I have decided to ask three short story writers – one in the UK, one in the US and one in Australia – what it’s like to publish a short story collection.
If you’re a short story writer, as I am, I’m sure you’d love to publish a collection of your stories. A volume of brilliant words containing nothing but your creative genius? Sounds fantastic. Well these three lucky writers are getting to do or have done just that:
US author: David D Levine
UK author: Tim Lebbon
AU author: Joanne Anderton
Congratulations David, Tim and Joanne! I can’t wait to read all about it. I wonder in particular if your experiences will differ country to country…

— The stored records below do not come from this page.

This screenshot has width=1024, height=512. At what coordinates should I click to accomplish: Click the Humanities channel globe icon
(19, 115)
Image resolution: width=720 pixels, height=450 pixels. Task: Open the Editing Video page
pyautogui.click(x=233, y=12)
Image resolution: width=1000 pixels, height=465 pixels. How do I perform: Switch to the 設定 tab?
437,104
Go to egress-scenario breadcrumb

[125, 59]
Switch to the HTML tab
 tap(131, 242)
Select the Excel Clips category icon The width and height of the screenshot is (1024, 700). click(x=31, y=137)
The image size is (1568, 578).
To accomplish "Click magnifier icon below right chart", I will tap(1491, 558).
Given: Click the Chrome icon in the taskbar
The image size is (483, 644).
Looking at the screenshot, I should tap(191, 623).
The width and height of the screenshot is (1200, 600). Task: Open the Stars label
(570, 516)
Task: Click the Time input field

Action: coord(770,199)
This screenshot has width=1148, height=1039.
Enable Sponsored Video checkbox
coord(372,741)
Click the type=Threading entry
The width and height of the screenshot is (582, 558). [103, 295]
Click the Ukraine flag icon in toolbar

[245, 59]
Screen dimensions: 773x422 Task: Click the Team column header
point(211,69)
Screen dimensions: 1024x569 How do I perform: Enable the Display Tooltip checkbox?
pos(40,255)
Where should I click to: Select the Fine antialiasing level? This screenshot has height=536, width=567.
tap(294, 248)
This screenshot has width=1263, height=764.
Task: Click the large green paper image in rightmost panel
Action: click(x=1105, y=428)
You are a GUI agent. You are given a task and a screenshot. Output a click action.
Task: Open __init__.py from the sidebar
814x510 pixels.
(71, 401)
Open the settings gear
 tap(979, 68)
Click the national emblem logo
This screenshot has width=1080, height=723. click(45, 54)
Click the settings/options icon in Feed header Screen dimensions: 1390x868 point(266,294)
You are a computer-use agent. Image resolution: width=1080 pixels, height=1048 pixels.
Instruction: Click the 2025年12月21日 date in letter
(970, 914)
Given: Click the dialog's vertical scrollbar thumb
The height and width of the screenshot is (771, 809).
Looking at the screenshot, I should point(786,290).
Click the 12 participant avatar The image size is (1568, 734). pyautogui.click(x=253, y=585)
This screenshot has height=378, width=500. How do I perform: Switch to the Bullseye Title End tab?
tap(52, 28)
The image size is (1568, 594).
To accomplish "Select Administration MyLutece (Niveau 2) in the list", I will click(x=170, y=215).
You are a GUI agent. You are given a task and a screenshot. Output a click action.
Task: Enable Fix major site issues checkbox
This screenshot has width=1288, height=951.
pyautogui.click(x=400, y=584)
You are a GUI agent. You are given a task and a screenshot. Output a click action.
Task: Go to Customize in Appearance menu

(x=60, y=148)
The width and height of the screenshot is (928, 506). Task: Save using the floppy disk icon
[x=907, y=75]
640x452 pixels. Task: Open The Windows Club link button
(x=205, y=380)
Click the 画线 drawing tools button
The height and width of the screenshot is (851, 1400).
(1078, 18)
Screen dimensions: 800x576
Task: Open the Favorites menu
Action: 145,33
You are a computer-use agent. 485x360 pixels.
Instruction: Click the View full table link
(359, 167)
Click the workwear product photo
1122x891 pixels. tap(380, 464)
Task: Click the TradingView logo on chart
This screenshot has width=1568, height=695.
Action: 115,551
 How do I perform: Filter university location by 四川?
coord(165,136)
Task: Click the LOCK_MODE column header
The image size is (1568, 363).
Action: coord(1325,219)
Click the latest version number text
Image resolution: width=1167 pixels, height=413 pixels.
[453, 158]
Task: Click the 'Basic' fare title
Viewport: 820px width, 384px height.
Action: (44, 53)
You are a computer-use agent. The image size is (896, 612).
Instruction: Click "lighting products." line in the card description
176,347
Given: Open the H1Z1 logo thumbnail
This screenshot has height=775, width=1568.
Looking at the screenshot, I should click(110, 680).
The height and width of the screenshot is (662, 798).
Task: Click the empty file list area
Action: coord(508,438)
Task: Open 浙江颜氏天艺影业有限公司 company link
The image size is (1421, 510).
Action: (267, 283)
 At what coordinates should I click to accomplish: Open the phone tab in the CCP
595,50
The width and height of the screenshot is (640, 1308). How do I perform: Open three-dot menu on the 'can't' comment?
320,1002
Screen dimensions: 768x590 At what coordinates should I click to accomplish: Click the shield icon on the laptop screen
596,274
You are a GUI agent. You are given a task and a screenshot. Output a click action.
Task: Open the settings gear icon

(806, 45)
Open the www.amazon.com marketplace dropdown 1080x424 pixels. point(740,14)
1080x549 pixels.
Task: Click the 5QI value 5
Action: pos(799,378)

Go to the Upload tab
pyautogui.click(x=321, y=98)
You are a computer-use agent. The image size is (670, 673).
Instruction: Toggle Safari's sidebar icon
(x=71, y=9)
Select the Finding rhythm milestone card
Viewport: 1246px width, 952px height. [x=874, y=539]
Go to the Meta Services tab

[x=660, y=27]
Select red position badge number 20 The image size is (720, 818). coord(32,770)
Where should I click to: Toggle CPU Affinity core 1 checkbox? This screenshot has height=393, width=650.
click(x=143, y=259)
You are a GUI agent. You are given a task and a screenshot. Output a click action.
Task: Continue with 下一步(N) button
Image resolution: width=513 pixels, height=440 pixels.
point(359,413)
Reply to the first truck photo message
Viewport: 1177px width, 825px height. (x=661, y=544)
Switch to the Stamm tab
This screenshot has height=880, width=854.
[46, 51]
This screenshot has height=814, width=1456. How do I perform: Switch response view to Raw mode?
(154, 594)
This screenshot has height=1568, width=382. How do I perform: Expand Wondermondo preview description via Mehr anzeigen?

Let’s start with David D Levine. Hello, David. Firstly, some stats. Please could you tell us:
The title of your collection: Space Magic
Its release date: 25 January 2013
Published through: Book View Café
One-sentence description: This Endeavour Award-winning collection pulls together 15 critically acclaimed science fiction and fantasy stories that take readers from a technicolor cartoon realm to an ancient China that never was, and from an America gone wrong to the very ends of the universe.
Great! Now let’s get stuck in…
1. Congratulations! It’s quite an honour to be asked to put together a short story collection. How did the opportunity arise for you?
After selling about 25 short stories, I thought it was time for a collection. I asked a friend who was a small-press publisher if she’d be interested, she requested a proposal with a certain word count, I selected the stories and sent them in, and she bought it!
2. How many reprints and how many originals will be included in your collection, and do you have a favourite story?
14 reprints and one original, “Falling Off the Unicorn.” My favorite of them all is “The Tale of the Golden Eagle,” the only story I’ve ever written that made me cry.
3. Do you have an overall theme or message for the collection?
I selected these stories to show off my range: fantasy and science fiction, comedy and drama, and a variety of voices. The name Space Magic hints that it’s a mix of SF and Fantasy (and is also a tip of the hat to The Jetsons).
4. To give us an idea of how long this collection has been in the making: which of the stories did you write first, and in which year did you write that story’s first draft?
The oldest story in the book is Nucleon, which I wrote in January of 2000. Despite the fact that I wrote it before I went to Clarion West, it won the James White Award and is one of my most reprinted stories. It will soon be translated into Hungarian!
5. You’ve been writing short stories for a long time now. How many years into your writing career did you write that first collection-worthy story?
Depends on how you define “writing career.” I was a prolific writer in high school and college, but then I took 15 years off because my day job was technical writing and writing fiction was too much like work. I started writing fiction again, after a career change, in 1998, and wrote Nucleon two years later.
6. There are lots of writers out there who would love to publish a short story collection. Do you have any advice for them about (a) the writing of their stories, and (b) publishing them?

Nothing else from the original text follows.